##### SELECTED TEXT

Can Medicaid eligibility be denied if my mom sells her car or gives it to a family member? What about if she is already on Medicaid? Can she lose her benefits?
Yes, your mom could potentially be denied Medicaid (or lose her Medicaid benefits) if she gifts her car to a loved one or sells it. However, several factors come into play, which we will cover in more detail below.
To begin, for a senior to be Medicaid-eligible, they must meet the Medicaid eligibility criteria, one of which is an asset limit. While asset limits are state-specific, the majority of states set their limit at $2,000. Some assets, however, are exempt from this limit. In other words, they are not counted towards Medicaid’s asset limit. This includes one automobile. While a state may have state-specific requirements regarding car exemption, generally a vehicle is exempt regardless of value, given the Medicaid applicant / beneficiary or someone else in their household uses it for transportation.

##########
##### SUPPLIED MATERIAL

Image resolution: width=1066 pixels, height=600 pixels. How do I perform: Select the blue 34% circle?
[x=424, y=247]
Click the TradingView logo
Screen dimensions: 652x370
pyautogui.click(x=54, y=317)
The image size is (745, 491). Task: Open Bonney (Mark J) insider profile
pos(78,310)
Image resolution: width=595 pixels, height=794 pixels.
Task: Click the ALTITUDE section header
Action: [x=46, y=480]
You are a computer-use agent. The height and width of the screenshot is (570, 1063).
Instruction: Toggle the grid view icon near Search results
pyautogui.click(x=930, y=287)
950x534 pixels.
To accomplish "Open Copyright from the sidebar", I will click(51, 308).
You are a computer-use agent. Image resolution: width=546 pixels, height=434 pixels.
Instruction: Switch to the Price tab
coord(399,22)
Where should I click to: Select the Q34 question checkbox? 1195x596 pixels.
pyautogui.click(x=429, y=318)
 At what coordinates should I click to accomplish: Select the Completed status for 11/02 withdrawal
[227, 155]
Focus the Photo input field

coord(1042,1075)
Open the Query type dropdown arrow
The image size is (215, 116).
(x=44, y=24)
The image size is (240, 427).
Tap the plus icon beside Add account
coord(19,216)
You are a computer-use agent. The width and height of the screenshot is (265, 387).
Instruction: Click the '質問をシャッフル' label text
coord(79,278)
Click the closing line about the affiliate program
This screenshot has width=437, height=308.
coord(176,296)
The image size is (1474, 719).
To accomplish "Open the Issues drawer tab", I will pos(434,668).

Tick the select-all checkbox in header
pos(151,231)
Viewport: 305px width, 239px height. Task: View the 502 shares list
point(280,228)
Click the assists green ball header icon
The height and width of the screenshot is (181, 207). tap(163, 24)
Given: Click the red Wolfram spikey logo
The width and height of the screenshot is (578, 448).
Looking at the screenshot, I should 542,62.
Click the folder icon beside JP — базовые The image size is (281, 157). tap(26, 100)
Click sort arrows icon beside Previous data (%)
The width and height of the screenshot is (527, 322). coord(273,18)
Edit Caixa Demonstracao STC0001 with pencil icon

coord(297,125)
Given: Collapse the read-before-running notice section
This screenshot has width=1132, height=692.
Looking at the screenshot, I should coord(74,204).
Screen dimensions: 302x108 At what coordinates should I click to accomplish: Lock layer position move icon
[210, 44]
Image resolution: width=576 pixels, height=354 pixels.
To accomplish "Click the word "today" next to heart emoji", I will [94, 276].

##########

WHAT YOU WILL DO:
(a) From the Medicaid passage, extract the text between "Yes, your mom" and "it for transportation.", inclusive.
(b) For each statement below, say yes or no according to the Medicaid passage, and quote the words that decide it.
(i) Most states set the Medicaid asset limit at $2,000.
(ii) A vehicle is exempt only if its value falls below a set amount.
(iii) Asset limits are the same in every state.
(c) Answer these questions from the Medicaid passage.
(i) What two things done with her car could cause the mom to be denied Medicaid?
(ii) How many automobiles are exempt from the asset limit?
(iii) Who must use the vehicle for transportation for it to be exempt?

OUTPUTS IN ORDER:
(a)
Yes, your mom could potentially be denied Medicaid (or lose her Medicaid benefits) if she gifts her car to a loved one or sells it. However, several factors come into play, which we will cover in more detail below.
To begin, for a senior to be Medicaid-eligible, they must meet the Medicaid eligibility criteria, one of which is an asset limit. While asset limits are state-specific, the majority of states set their limit at $2,000. Some assets, however, are exempt from this limit. In other words, they are not counted towards Medicaid’s asset limit. This includes one automobile. While a state may have state-specific requirements regarding car exemption, generally a vehicle is exempt regardless of value, given the Medicaid applicant / beneficiary or someone else in their household uses it for transportation.

(b)
(i) Yes: "the majority of states set their limit at $2,000"
(ii) No: "generally a vehicle is exempt regardless of value"
(iii) No: "asset limits are state-specific"

(c)
(i) Gifting it to a loved one or selling it.
(ii) One.
(iii) The Medicaid applicant or beneficiary, or someone else in their household.